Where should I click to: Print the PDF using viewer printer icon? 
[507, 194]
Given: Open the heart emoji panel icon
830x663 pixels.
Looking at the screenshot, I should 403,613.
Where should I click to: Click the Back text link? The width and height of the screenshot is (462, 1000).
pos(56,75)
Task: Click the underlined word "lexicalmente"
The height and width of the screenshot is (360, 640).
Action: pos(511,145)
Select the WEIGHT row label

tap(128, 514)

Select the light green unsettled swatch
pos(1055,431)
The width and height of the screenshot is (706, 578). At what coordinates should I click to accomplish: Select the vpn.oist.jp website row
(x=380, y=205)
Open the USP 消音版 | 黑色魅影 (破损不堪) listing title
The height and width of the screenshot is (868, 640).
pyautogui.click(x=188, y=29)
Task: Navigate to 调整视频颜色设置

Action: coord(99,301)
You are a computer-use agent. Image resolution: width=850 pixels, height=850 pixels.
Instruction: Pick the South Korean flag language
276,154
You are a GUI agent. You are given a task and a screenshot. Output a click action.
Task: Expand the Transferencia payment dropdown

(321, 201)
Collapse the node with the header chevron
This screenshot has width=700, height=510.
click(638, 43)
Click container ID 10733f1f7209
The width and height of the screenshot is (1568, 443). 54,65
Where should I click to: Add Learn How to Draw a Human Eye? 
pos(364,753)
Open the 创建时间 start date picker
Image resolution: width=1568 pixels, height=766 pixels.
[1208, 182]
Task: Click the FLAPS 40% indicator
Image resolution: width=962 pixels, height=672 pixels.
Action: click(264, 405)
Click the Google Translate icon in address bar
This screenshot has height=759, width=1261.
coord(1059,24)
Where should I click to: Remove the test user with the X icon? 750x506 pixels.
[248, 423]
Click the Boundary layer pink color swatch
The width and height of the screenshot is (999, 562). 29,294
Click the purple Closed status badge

====================

The exercise:
Please recast the whole listing above as a numbered list, one line per item, leaving out the blank lines.

Exercise answer:
1. Where should I click to: Print the PDF using viewer printer icon? 
2. [507, 194]
3. Given: Open the heart emoji panel icon
4. 830x663 pixels.
5. Looking at the screenshot, I should 403,613.
6. Where should I click to: Click the Back text link? The width and height of the screenshot is (462, 1000).
7. pos(56,75)
8. Task: Click the underlined word "lexicalmente"
9. The height and width of the screenshot is (360, 640).
10. Action: pos(511,145)
11. Select the WEIGHT row label
12. tap(128, 514)
13. Select the light green unsettled swatch
14. pos(1055,431)
15. The width and height of the screenshot is (706, 578). At what coordinates should I click to accomplish: Select the vpn.oist.jp website row
16. (x=380, y=205)
17. Open the USP 消音版 | 黑色魅影 (破损不堪) listing title
18. The height and width of the screenshot is (868, 640).
19. pyautogui.click(x=188, y=29)
20. Task: Navigate to 调整视频颜色设置
21. Action: coord(99,301)
22. You are a computer-use agent. Image resolution: width=850 pixels, height=850 pixels.
23. Instruction: Pick the South Korean flag language
24. 276,154
25. You are a GUI agent. You are given a task and a screenshot. Output a click action.
26. Task: Expand the Transferencia payment dropdown
27. (321, 201)
28. Collapse the node with the header chevron
29. This screenshot has width=700, height=510.
30. click(638, 43)
31. Click container ID 10733f1f7209
32. The width and height of the screenshot is (1568, 443). 54,65
33. Where should I click to: Add Learn How to Draw a Human Eye? 
34. pos(364,753)
35. Open the 创建时间 start date picker
36. Image resolution: width=1568 pixels, height=766 pixels.
37. [1208, 182]
38. Task: Click the FLAPS 40% indicator
39. Image resolution: width=962 pixels, height=672 pixels.
40. Action: click(264, 405)
41. Click the Google Translate icon in address bar
42. This screenshot has height=759, width=1261.
43. coord(1059,24)
44. Where should I click to: Remove the test user with the X icon? 750x506 pixels.
45. [248, 423]
46. Click the Boundary layer pink color swatch
47. The width and height of the screenshot is (999, 562). 29,294
48. Click the purple Closed status badge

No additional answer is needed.